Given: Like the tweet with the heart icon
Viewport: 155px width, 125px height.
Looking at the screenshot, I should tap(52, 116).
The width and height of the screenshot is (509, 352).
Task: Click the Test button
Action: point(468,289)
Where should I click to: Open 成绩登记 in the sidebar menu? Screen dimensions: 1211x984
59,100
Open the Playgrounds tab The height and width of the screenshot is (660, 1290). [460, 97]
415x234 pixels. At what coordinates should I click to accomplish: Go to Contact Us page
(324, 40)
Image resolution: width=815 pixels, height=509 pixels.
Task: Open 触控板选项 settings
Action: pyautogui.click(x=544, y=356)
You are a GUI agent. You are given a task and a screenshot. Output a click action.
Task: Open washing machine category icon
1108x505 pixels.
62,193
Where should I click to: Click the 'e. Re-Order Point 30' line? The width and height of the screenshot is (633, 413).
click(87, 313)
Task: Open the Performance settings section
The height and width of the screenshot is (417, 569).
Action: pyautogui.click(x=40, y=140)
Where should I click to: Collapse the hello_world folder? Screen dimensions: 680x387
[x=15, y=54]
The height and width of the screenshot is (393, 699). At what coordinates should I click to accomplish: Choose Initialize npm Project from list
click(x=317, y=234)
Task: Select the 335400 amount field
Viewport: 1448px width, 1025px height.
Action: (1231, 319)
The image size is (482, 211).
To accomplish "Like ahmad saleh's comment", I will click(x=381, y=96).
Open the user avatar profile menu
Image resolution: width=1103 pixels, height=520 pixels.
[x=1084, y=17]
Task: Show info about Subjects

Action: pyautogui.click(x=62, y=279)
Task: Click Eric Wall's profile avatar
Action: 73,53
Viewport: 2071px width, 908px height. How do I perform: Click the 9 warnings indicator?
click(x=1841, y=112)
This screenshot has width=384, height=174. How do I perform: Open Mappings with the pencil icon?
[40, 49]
□ □ □ □ □ □ □
* _Problem details_
Convert the data above into a JSON list of strings with one string per line, skipping blank lines.

* _Result for this task_
[
  "Given: Like the tweet with the heart icon",
  "Viewport: 155px width, 125px height.",
  "Looking at the screenshot, I should tap(52, 116).",
  "The width and height of the screenshot is (509, 352).",
  "Task: Click the Test button",
  "Action: point(468,289)",
  "Where should I click to: Open 成绩登记 in the sidebar menu? Screen dimensions: 1211x984",
  "59,100",
  "Open the Playgrounds tab The height and width of the screenshot is (660, 1290). [460, 97]",
  "415x234 pixels. At what coordinates should I click to accomplish: Go to Contact Us page",
  "(324, 40)",
  "Image resolution: width=815 pixels, height=509 pixels.",
  "Task: Open 触控板选项 settings",
  "Action: pyautogui.click(x=544, y=356)",
  "You are a GUI agent. You are given a task and a screenshot. Output a click action.",
  "Task: Open washing machine category icon",
  "1108x505 pixels.",
  "62,193",
  "Where should I click to: Click the 'e. Re-Order Point 30' line? The width and height of the screenshot is (633, 413).",
  "click(87, 313)",
  "Task: Open the Performance settings section",
  "The height and width of the screenshot is (417, 569).",
  "Action: pyautogui.click(x=40, y=140)",
  "Where should I click to: Collapse the hello_world folder? Screen dimensions: 680x387",
  "[x=15, y=54]",
  "The height and width of the screenshot is (393, 699). At what coordinates should I click to accomplish: Choose Initialize npm Project from list",
  "click(x=317, y=234)",
  "Task: Select the 335400 amount field",
  "Viewport: 1448px width, 1025px height.",
  "Action: (1231, 319)",
  "The image size is (482, 211).",
  "To accomplish \"Like ahmad saleh's comment\", I will click(x=381, y=96).",
  "Open the user avatar profile menu",
  "Image resolution: width=1103 pixels, height=520 pixels.",
  "[x=1084, y=17]",
  "Task: Show info about Subjects",
  "Action: pyautogui.click(x=62, y=279)",
  "Task: Click Eric Wall's profile avatar",
  "Action: 73,53",
  "Viewport: 2071px width, 908px height. How do I perform: Click the 9 warnings indicator?",
  "click(x=1841, y=112)",
  "This screenshot has width=384, height=174. How do I perform: Open Mappings with the pencil icon?",
  "[40, 49]"
]